Our isntitute has a very long and large expertise with measuring ammonia
see for instance
Wyers, G.P., Otjes, R.P., Slanina, J., 1993. A continuous-flow denuder for the
measurement of ambient concentrations and surface-exchange fluxes of
ammonia. Atmospheric Environment 27, 2085–2090.
A major problem with gaseous ammonia in chambers is that it sticks to the walls of the chamber and to the tubing in whihc it is brought in and pumped out for measuring.
So it would be good that you tell us for what purpose you use the ammonia.
Also: what precision do you need in your tests and how are you measuring the gaseous ammonia
Streight and easy answer to your question is 30% ammonia is equal to 300,000 ppm. To get 1 ppm in a 1.2 L Chamber. Set up the equation C1V1 = C2V2 where C1 = 1 ppm, V1 = 1.2 L, C2 = 300,000 ppm. Therefore V2 = C1V1/C2 = 4E-6 L or 4E-3 mL = 4 uL. Four uL can be measured fairly accurately with a 5 uL syringe. This is a nominal value, which may be accurate enough. I am not sure exactly how to go about actually measuring ammonia in air with some sort of instrumentation.
Thomas
The least expensive way is using a denuder tube thru which you pump the air of the chamber. Then rinse the adsorbed ammonia off and measure with a wet ammonium analysis system.

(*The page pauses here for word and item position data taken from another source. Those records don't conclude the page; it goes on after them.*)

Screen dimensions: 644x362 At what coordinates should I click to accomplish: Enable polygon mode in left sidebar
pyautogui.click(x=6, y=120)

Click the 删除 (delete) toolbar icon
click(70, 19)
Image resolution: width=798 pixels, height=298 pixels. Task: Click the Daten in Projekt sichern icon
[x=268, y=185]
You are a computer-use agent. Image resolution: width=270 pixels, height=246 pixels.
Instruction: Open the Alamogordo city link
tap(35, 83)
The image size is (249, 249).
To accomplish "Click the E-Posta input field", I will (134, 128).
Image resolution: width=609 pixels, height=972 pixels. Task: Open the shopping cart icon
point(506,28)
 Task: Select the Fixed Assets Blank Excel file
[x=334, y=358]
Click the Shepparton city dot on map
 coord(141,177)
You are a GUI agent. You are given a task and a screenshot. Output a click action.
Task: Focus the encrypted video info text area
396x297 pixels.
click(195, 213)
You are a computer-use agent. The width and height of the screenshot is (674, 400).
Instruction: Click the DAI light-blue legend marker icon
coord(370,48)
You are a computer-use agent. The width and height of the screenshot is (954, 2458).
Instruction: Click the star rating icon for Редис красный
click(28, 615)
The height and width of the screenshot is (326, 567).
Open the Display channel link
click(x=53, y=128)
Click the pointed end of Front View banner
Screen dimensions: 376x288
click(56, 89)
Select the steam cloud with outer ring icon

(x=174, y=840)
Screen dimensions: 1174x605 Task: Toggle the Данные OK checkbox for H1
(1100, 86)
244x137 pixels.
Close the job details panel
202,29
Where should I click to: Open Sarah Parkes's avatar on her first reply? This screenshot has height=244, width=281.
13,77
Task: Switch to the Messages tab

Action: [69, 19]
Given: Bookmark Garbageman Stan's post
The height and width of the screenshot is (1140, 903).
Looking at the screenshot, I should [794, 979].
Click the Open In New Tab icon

The inner wall of the deunder tube must be coated with for instance oxalic or phosporic acid to capture the ammonia.
http://pollutantdeposition.defra.gov.uk/ammonia_methodology
http://www.sciencedirect.com/science/article/pii/1352231094900078
SEmi-continuous monitors based on denuders: AIRMONIA or AMANDA commercial detectors
More expensive methods are based on optical techniques, like DOAS or photoaccoustics.
A 30% (W/W) solution means that you have 30 g of ammonia dissolved in 100 g of water. It means that you have 300 g of ammonia per liter of water or 300 000 mg of ammonia per liter. A solution of ammonia with a concentration of 1 ppm means that you have dissolved 1 mg of ammonia in 1000 mL of water.
Then you have that V2=(c1 x v1) / c2
V2 = (1 mg/L x 1000 mL) / 300 000 mg = 1/300 mL or 3.333 micro liter.
Alain
This question is NOT about ppm of ammonia in water but ppm in air.
As mentiioned above in one of the answers, this measn volume by volume ppmv
For ammonia it is slightly less than 1mg of ammonia in his chamber of 1,2 m3.
Correction: I just noticed that the flask volume is only 1.2 liters. This would mean 1 microgram of ammonia.
For me it is mysterious what you want to do with this gaseous ammonia in such a small flask.
I ask you, Gaustav Kumar, this because I worked with an air volume of 30 cubic meter and concentrations of 1 ppb
Let us keep our units clear to get 1 ppm ammonia in in 1.2 L, you will need about 1.2 mg of ammonia for a weight to volume. But you are correct Harry, the correct measure should probably done on a v/v basis and not a w/v basis. In order to get this right you would have to know the contributing vapor pressure of 1.2 mL of ammonia in 1.2 L of air assuming that we are not dealing with a vacuum here.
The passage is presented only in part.